Pour réagir à cette « fausse bonne idée », des ONG du monde entier, dont Alliance Sud, se sont réunies dans une Gender and Trade coalition dont le Unity statement annonce clairement la couleur : une alliance féministe sur la justice commerciale pour traiter les impacts négatifs des règles commerciales sur les droits des femmes et élaborer des réponses politiques qui s’attaquent aux causes structurelles des violations « genrées » des droits humains. En d’autres termes : montrer que les politiques commerciales ne sont pas neutres du point de vue du genre. Car les femmes ne sont pas seulement entrepreneurs, mais aussi productrices, consommatrices, commerçantes, travailleuses, et principales prestataires du travail non payé. Et les libéralisations commerciales, les déréglementations, les libéralisations des services publics nuisent à leurs droits. D’où un appel à remplacer la compétition par la coopération, la croissance par le développement durable, la consommation par la conservation, l’individualisme par le bien public et la gouvernance du marché par la démocratie participative. Depuis l’adoption de la déclaration de Buenos Aires, l’OMC a organisé des séminaires sur le commerce et le genre, dont un début décembre à Genève, où la Gender and Trade Coalition s’est plainte de ne pas avoir été invitée à parler. Les présentations étaient parfois contradictoires. Une représentante de la Banque mondiale a affirmé que les entreprises exportatrices, intégrées dans les chaînes globales de valeur, emploient proportionnellement plus de femmes. Tout en reconnaissant que «la plupart des modèles [économétriques] que nous utilisons assument qu’il y a le plein emploi, personne dans le secteur informel et que les femmes peuvent passer aisément d’un secteur à l’autre – et nous savons que ce n’est pas vrai. » Une représentante du BIT a indiqué, au contraire, que les femmes travaillent surtout dans des secteurs où les droits de douane à l’exportation sont plus importants – aussi bien en Inde que dans les pays industrialisés. Et lors d’une même présentation, on a pu entendre une panéliste affirmer que le commerce est neutre du point de vue du genre et une autre dire exactement le contraire…

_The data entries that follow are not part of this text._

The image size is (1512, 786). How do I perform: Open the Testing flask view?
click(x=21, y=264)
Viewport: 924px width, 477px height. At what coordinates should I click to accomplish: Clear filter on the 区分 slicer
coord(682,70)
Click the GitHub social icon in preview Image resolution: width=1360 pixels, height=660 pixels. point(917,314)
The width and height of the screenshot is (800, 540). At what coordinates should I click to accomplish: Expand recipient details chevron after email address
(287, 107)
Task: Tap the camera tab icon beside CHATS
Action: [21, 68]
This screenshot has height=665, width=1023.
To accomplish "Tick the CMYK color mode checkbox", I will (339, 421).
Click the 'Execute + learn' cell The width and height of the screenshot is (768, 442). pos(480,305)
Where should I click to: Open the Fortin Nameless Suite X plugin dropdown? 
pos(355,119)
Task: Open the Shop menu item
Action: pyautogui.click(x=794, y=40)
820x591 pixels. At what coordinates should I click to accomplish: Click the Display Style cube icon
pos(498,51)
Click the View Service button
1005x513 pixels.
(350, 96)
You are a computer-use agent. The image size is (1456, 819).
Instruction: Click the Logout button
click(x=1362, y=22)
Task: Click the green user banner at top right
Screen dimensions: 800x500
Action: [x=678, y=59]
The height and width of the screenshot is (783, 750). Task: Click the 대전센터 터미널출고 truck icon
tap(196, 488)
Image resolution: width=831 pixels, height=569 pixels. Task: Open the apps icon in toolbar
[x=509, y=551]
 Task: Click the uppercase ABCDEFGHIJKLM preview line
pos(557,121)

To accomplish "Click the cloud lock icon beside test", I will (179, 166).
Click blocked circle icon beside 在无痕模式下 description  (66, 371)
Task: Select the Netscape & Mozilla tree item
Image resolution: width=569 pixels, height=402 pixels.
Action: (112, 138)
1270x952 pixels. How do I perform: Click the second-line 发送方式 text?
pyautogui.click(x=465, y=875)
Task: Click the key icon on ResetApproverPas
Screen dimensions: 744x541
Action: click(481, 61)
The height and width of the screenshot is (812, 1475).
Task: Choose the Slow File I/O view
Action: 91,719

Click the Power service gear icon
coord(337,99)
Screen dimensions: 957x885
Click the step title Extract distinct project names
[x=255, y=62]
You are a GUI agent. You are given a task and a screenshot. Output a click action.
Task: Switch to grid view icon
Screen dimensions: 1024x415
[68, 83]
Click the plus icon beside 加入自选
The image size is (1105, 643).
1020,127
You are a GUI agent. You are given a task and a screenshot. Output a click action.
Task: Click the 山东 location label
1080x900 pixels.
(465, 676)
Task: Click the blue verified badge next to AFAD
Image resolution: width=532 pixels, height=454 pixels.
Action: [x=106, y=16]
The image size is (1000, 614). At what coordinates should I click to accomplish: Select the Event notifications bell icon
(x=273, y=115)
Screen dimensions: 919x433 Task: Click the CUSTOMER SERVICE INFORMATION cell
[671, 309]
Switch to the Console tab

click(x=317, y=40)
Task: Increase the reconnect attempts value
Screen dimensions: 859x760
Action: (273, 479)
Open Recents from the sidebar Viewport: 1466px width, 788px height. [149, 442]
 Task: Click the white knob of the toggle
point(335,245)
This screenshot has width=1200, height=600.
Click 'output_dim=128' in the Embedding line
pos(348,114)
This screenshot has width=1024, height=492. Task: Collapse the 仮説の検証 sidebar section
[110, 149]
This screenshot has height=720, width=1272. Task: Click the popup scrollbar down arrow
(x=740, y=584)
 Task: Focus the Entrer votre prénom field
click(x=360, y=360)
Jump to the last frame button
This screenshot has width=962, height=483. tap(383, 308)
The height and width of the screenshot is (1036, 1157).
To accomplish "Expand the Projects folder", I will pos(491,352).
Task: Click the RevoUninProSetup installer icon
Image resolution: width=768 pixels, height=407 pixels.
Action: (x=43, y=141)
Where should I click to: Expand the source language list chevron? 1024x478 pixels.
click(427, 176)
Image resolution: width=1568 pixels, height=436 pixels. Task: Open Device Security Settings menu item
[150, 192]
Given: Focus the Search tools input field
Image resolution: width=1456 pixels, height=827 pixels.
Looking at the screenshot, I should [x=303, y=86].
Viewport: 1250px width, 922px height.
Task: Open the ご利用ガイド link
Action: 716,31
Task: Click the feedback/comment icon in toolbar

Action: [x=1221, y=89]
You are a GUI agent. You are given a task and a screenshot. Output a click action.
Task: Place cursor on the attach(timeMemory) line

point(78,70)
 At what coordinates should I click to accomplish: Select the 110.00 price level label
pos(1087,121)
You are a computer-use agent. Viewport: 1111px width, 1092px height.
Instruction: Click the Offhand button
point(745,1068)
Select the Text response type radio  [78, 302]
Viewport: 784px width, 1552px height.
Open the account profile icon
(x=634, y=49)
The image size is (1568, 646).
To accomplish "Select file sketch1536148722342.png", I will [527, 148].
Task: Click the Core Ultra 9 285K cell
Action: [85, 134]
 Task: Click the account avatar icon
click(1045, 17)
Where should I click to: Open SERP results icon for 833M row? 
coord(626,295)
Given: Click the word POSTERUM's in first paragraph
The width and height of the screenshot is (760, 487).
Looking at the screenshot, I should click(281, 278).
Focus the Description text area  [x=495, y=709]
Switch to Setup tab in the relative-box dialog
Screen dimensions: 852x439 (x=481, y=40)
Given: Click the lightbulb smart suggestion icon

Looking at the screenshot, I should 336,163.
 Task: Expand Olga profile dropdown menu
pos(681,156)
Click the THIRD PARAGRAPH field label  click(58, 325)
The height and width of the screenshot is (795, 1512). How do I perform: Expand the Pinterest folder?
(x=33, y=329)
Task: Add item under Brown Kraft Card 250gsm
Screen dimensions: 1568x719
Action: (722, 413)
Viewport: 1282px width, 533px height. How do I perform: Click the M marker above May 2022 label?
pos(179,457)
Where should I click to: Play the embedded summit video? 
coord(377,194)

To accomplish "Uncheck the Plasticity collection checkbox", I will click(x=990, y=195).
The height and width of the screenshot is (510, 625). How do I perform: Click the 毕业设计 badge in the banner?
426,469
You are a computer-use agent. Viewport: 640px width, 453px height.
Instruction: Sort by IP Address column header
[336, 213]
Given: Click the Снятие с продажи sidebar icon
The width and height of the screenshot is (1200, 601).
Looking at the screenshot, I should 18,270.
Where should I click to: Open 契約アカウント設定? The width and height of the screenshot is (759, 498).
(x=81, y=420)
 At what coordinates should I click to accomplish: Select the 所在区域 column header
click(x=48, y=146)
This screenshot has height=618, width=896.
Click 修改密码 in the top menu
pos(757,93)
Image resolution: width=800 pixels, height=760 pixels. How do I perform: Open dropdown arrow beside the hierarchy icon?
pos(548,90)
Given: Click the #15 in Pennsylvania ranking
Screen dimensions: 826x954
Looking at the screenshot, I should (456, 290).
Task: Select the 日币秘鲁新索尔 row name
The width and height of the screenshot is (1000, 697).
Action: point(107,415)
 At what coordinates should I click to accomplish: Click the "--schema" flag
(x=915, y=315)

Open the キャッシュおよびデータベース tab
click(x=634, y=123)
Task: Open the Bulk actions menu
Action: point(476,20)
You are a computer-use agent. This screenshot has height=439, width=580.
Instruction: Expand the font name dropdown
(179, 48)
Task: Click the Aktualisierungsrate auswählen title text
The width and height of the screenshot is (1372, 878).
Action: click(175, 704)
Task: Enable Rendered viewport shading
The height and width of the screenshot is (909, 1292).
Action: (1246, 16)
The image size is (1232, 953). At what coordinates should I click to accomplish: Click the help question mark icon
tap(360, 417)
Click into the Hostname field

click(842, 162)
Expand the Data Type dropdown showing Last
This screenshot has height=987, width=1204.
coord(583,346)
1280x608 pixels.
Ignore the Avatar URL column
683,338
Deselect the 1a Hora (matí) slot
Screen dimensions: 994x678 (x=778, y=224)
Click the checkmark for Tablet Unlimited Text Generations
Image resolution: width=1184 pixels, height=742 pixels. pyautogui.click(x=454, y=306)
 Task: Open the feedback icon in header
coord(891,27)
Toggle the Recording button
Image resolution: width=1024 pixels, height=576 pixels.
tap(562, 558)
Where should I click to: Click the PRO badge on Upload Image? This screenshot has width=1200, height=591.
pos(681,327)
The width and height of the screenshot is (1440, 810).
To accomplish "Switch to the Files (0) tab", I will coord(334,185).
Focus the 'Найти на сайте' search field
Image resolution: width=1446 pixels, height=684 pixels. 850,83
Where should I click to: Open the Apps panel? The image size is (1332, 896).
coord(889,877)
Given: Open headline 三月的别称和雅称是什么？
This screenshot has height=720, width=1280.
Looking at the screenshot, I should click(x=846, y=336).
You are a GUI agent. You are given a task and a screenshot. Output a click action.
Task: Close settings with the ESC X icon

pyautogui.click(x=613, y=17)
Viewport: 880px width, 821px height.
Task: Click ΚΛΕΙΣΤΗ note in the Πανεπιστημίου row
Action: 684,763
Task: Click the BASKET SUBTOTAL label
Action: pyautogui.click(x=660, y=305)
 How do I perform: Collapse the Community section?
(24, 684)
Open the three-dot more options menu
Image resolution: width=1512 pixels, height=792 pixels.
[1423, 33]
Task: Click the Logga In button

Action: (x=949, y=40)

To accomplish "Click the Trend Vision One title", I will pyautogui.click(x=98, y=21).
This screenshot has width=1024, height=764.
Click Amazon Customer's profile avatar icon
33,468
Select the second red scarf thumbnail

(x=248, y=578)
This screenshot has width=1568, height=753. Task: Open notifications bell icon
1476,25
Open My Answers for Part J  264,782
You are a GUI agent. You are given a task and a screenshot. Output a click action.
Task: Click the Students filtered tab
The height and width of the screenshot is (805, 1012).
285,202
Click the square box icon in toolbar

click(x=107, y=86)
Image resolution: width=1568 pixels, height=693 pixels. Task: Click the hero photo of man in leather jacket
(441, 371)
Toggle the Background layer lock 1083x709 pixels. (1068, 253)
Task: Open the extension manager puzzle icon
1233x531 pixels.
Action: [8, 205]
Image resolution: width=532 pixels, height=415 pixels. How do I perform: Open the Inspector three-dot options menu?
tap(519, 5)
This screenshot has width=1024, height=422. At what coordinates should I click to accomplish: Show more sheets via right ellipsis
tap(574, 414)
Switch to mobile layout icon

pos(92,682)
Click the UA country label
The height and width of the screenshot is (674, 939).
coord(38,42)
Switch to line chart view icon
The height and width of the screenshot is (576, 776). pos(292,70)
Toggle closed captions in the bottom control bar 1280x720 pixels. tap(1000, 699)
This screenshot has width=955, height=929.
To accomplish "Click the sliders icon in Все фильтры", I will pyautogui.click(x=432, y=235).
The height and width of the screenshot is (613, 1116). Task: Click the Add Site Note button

Buenos Aires, La Boca, © Isolda Agazzi

Dans le Mercosur, les libéralisations ont créé des emplois peu qualifiés et mal rémunérés pour les femmes 

De plus en plus d’accords de libre-échange incluent des dispositions spécifiques sur le genre – 75 (60 en vigueur) sur plus de 500 accords. La plupart de ces dispositions portent sur la coopération, d’autres sur l’égalité de genre, sur des instruments internationaux sur le genre, ou sur les politiques nationales sur le genre. Mais en cas de différend, seul l’ALE entre le Canada et Israël prévoit le recours au mécanisme de règlement des différends. Trois autres ALE prévoient des consultations. Les autres ne prévoient rien du tout. Les ALE de la Suisse ne contiennent pas de disposition spécifique sur le genre.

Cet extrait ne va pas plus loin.